The Food Safety and Inspection Service (FSIS) of the United States Department of Agriculture (USDA) provides a test method for analyzing cyromazine and melamine in animal tissues. In 2007, the FDA began using a high performance liquid chromatography test to determine the melamine, ammeline, ammelide, and cyanuric acid contamination in food. Another procedure is based on surface-enhanced Raman spectroscopy (SERS).

Member states of the European Union are required under Commission Decision 2008/757/EC to ensure that all composite products containing at least 15% of milk product, originating from China, are systematically tested before import into the Community and that all such products which are shown to contain melamine in excess of 2.5 mg/kg are immediately destroyed.

Following the 2008 melamine milk scandal, China restructured its food safety system by implementing the Food Safety Law, introducing stricter dairy industry regulations, and establishing independent third-party inspections to strengthen oversight and restore public trust.

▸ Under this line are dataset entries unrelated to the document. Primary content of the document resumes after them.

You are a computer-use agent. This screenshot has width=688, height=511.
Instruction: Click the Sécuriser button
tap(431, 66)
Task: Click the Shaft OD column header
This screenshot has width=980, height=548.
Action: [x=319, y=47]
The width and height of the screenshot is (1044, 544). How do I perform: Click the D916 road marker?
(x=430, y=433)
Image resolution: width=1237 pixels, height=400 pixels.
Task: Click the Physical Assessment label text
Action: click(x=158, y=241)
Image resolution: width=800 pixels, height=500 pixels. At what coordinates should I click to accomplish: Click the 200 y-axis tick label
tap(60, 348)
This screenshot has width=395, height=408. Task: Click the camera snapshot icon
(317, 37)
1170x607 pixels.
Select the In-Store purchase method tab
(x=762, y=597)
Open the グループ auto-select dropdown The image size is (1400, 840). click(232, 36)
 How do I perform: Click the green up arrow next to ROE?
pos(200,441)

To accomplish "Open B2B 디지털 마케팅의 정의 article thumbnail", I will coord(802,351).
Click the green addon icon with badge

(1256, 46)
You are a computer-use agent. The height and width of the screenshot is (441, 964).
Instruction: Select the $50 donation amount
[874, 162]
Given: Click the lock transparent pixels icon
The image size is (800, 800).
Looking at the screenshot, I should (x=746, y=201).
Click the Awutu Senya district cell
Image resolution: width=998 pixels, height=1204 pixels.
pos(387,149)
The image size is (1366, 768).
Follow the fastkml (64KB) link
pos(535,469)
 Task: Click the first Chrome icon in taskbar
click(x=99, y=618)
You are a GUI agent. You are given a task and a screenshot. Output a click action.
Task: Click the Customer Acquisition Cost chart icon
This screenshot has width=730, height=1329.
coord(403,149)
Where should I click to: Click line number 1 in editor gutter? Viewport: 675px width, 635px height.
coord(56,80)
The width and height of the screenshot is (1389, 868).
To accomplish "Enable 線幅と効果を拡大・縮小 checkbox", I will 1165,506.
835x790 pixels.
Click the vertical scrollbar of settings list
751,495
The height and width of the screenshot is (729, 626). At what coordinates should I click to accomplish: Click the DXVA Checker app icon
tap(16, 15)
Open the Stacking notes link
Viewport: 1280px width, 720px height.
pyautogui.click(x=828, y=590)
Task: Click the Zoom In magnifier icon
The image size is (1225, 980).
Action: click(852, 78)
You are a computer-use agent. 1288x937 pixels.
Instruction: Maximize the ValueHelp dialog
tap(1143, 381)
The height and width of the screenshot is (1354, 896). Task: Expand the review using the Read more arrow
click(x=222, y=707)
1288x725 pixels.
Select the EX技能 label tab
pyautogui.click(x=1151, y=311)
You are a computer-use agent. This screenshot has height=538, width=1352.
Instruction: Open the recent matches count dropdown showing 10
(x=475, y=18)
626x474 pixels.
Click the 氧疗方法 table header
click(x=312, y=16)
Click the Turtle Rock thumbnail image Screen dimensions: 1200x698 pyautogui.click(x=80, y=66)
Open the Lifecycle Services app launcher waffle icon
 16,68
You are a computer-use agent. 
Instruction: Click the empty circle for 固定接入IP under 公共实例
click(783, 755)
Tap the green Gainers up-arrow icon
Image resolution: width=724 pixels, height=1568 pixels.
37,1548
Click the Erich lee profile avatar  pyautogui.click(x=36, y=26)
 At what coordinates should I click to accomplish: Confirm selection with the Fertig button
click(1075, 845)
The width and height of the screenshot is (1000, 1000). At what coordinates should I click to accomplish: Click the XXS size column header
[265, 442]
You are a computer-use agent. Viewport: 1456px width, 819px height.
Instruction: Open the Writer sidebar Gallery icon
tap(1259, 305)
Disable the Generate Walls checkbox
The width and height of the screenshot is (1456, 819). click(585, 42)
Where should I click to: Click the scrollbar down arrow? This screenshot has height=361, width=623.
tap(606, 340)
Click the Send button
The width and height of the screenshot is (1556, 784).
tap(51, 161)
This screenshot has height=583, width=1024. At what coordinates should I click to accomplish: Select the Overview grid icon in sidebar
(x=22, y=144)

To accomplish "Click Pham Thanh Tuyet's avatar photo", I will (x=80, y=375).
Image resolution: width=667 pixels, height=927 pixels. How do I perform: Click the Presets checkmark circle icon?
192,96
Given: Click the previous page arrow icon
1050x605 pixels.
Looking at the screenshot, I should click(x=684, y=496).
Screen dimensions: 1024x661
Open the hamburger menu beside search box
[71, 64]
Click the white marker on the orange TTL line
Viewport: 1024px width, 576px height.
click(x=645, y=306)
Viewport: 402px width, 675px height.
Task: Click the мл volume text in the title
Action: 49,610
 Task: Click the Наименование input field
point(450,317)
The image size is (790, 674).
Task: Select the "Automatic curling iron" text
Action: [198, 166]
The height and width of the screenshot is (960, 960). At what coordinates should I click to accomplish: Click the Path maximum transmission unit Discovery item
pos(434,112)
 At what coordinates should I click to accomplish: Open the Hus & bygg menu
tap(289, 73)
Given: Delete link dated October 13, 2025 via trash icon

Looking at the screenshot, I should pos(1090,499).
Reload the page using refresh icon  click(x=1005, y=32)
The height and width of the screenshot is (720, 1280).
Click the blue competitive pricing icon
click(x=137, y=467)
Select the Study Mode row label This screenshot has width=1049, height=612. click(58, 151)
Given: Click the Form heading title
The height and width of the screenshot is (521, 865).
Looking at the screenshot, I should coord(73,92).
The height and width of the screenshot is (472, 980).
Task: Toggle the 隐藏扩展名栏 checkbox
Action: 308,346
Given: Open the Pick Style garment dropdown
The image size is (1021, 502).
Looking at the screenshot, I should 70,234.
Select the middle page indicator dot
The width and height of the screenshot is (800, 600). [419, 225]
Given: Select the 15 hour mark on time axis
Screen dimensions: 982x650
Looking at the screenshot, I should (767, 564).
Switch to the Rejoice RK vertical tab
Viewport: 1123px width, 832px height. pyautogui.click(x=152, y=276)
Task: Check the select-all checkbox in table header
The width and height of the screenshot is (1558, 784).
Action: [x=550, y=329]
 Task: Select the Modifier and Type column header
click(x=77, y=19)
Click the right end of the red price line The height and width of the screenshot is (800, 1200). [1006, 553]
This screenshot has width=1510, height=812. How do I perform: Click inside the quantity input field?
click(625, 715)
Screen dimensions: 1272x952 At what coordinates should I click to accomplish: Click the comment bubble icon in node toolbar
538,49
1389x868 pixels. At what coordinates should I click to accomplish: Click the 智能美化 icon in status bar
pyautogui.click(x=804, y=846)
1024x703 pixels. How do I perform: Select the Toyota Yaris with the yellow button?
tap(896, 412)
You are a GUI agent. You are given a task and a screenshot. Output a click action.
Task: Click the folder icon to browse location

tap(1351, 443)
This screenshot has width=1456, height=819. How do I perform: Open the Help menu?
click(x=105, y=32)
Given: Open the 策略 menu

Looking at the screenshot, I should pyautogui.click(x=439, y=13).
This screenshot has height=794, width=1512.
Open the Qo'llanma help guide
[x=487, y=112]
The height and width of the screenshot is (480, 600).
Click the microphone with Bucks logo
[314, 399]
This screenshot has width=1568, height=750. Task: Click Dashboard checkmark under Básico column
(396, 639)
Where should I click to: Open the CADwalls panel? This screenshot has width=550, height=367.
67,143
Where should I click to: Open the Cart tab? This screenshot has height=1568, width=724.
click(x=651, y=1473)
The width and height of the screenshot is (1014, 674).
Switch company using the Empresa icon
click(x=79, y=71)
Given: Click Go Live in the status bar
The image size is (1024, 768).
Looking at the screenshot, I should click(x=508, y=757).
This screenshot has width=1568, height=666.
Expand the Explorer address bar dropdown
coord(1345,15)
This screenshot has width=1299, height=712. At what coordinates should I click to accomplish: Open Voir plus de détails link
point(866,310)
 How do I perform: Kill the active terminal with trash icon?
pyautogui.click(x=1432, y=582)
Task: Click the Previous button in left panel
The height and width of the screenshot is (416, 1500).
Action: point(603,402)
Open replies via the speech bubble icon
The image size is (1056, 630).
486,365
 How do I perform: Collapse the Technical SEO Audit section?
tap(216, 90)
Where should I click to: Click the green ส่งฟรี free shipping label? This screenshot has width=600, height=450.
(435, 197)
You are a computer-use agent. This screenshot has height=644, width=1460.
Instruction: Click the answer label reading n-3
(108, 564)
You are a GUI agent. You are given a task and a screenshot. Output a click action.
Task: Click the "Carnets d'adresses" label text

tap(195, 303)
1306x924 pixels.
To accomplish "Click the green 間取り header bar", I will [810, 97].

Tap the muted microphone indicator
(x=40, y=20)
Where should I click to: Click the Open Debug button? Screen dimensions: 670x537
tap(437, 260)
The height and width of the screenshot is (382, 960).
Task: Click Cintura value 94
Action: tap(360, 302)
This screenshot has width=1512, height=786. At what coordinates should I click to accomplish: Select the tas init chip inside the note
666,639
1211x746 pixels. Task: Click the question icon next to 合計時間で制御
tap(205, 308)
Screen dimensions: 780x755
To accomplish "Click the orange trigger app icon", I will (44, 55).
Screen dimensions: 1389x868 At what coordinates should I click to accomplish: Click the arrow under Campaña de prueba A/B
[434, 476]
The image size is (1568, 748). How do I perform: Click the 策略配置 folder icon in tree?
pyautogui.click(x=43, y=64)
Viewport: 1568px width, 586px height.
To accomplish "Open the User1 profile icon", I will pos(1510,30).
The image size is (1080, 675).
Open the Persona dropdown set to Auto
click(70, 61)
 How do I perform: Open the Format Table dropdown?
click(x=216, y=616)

The 2009 Food Safety Law also reorganized government oversight by placing food safety regulation under a uniform national framework that employs risk-based standards and adheres to international Codex Alimentarius Commission guidelines.

==Detection in biological specimens==
The presence of melamine in urine specimens from children who consumed adulterated milk products has been determined by liquid chromatography-mass spectrometry.

== Melamine on metal surfaces ==
It is reported that melamine molecules adsorbed on gold or silver surface tend to arrange into honeycomb or closed-packed structures. Such a self-assembly occurs due to the inter-molecular hydrogen bond interaction. This ordering was further investigated using classical Monte Carlo and DFT methods.